Use color-coding on multiplication tables to highlight patterns: the 9s column has digits that sum to 9, every second multiple of 2 is even, and so on. Have students write rules in their own words before formalizing.
A pattern is a sequence with a rule. Once you know the rule, you can predict any term in the sequence — even ones far down the list — without writing them all out. In arithmetic, there are two main kinds of rules: additive patterns (add the same amount each step) and multiplicative patterns (multiply by the same amount each step). These look different and grow at very different rates.
In an additive pattern like 5, 8, 11, 14, ..., you're adding 3 each time. The gap between any two neighbors is always 3. This is the same structure as skip-counting, which you've practiced before. In a multiplication table, each row is also an additive pattern: the row for 4 goes 4, 8, 12, 16, ... — you add 4 each time. The row for 7 adds 7 each time. Recognizing this helps you see multiplication tables not as a list to memorize but as a system with built-in structure.

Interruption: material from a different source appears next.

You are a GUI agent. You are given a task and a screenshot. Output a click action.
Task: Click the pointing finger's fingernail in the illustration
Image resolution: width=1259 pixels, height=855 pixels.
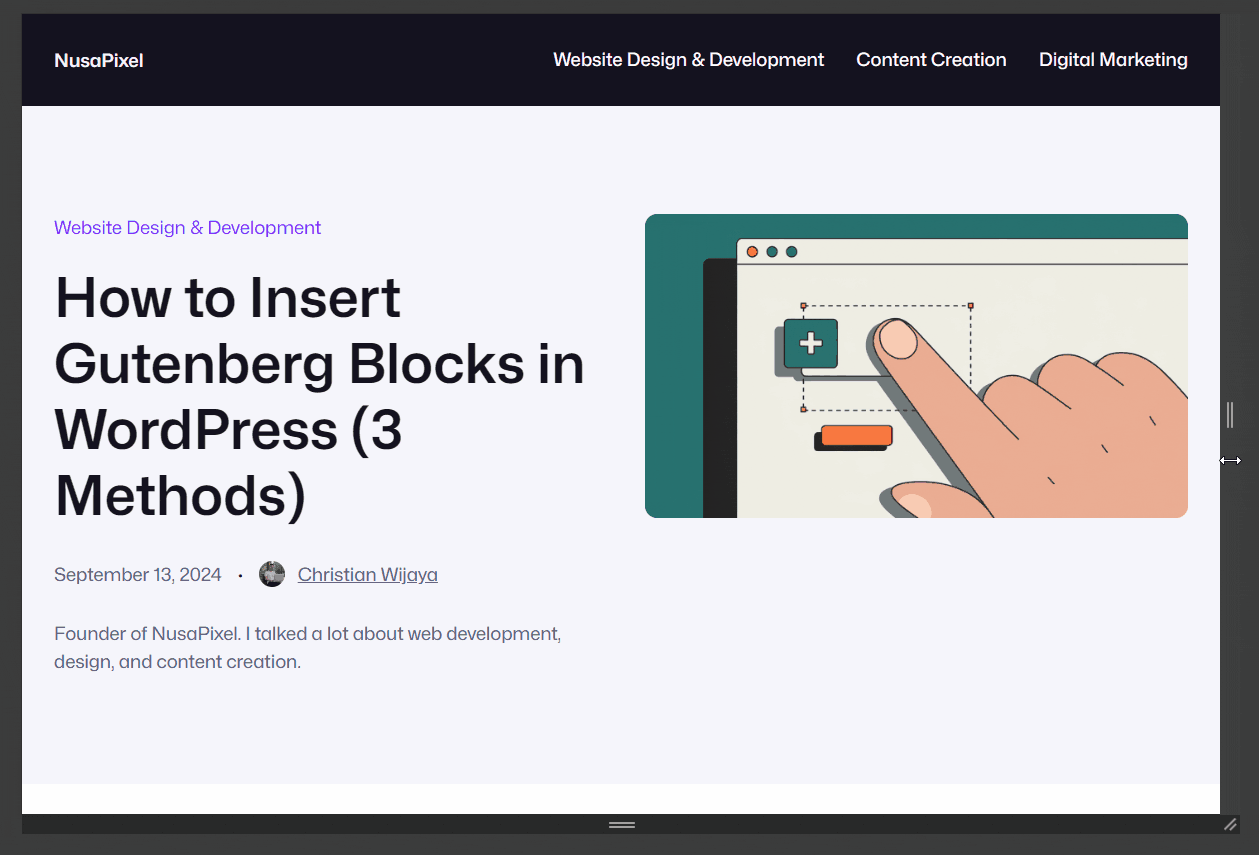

When you look at a multiplication table, more patterns emerge. Every number in the 2s column is even. The 5s column alternates between 5 and 0 in the ones place. The 9s column has a special property: the two digits of each product always sum to 9 (9, 18, 27, 36 — check: 1+8=9, 2+7=9, 3+6=9). These aren't coincidences; they're consequences of how multiplication works with our base-ten number system.
The key skill is being able to describe a pattern with a rule — not just the next few terms. "Add 6 each time" is a rule. "Each number is three times the position number" is a rule. Once you have the rule, you can extend the pattern confidently, check whether a number belongs to it, and explain to someone else why the pattern works. This is early algebraic thinking: you're treating a rule as an object you can describe and use, not just a sequence you happen to notice.